When was lz xray

Overview

The LZ (LUX-ZEPLIN) experiment, designed to detect dark matter, incorporated an X-ray calibration system known as LZ X-ray to verify detector performance. This system plays a crucial role in ensuring the sensitivity and accuracy of the detector’s response to rare particle interactions.

Commissioned in 2021, the LZ X-ray system helps scientists understand how the detector reacts to low-energy signals, including those mimicking potential dark matter signatures. Located deep underground to minimize cosmic interference, the experiment relies on precise calibration tools like X-ray sources to validate its operation.

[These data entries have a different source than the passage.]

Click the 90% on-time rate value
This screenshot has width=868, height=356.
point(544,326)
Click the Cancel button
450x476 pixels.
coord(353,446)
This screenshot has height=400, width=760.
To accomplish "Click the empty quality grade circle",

• 2021 marked the first operational use of the LZ X-ray calibration system during detector commissioning.
• The X-ray system is integrated into the 10-tonne liquid xenon time-projection chamber to simulate low-energy electron recoils.
• Located at the Sanford Underground Research Facility in Lead, South Dakota, the experiment sits 1,478 meters below the surface.
• Calibration with X-rays ensures the detector can distinguish between background noise and potential dark matter interactions with 99.5% discrimination efficiency.
• The LZ X-ray system uses radioactive sources like ^83mKr and ²⁴¹Am to generate controlled X-ray emissions.

How It Works

The LZ X-ray system operates by introducing controlled low-energy X-rays into the detector to simulate interactions that mimic potential dark matter signals. These calibration events allow scientists to fine-tune the detector’s response and validate its sensitivity.

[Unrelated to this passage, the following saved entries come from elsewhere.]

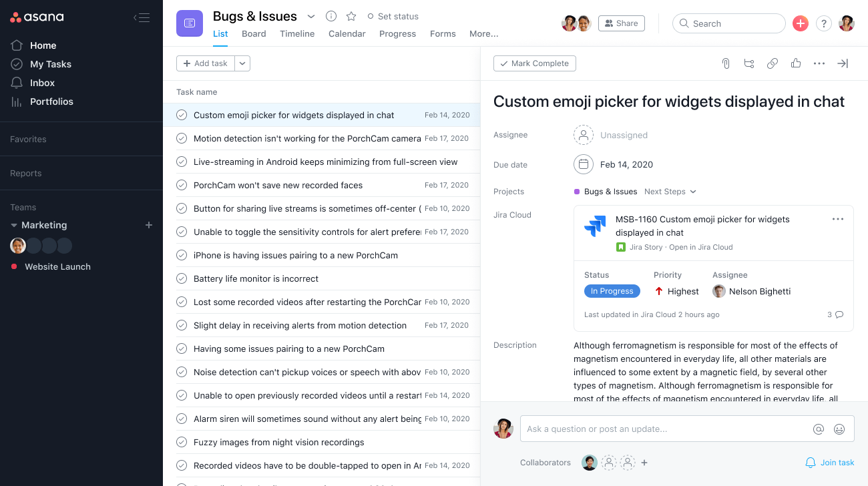Click the red Website Launch project dot

14,266
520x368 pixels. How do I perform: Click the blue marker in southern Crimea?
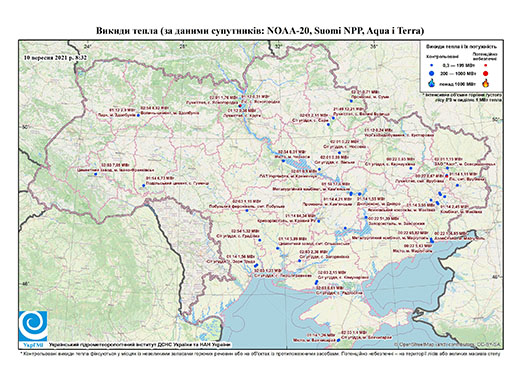(x=338, y=340)
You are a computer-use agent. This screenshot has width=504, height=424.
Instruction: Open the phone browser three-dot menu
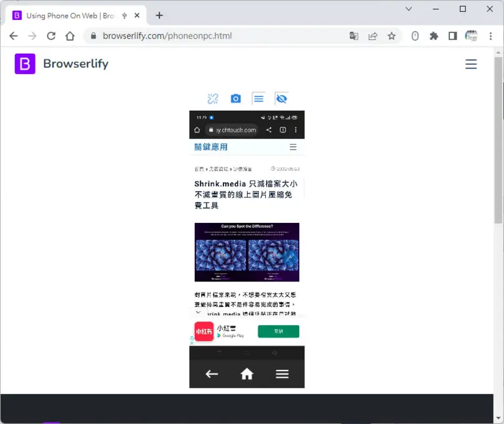pos(296,130)
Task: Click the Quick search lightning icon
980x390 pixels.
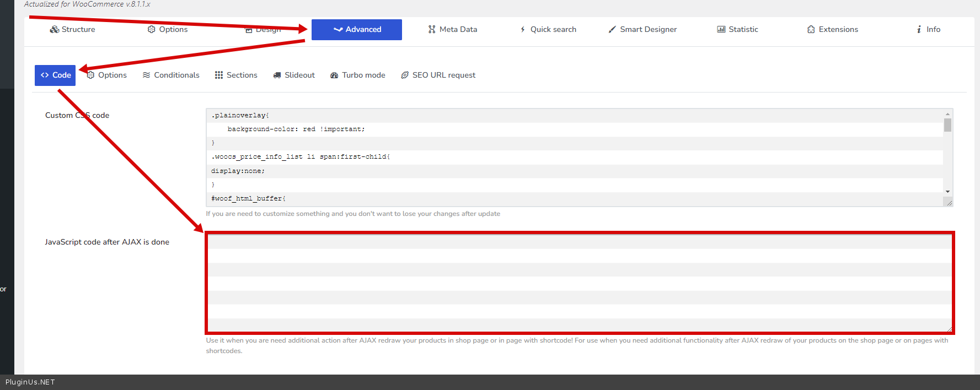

• Calibration Source: Uses ^83mKr, which decays with a 1.8-hour half-life, emitting X-rays at 32.2 keV and 9.4 keV to test energy response.
• Injection Method: X-ray sources are introduced via a gas circulation system that evenly distributes isotopes throughout the liquid xenon volume.
• Signal Detection: When X-rays interact, they produce scintillation light and ionization electrons, both of which are measured by 494 photomultiplier tubes.
• Energy Threshold: The system can detect signals as low as 1.3 keV, essential for identifying potential weakly interacting massive particles (WIMPs).
• Background Rejection: X-ray calibrations help refine algorithms that distinguish electron recoils from nuclear recoils with greater than 99% accuracy.
• Timing Precision: Events are timestamped to within 1 nanosecond, enabling precise 3D mapping of interaction locations in the detector.

Comparison at a Glance

Below is a comparison of major dark matter detectors, highlighting LZ's advancements in sensitivity and calibration capabilities.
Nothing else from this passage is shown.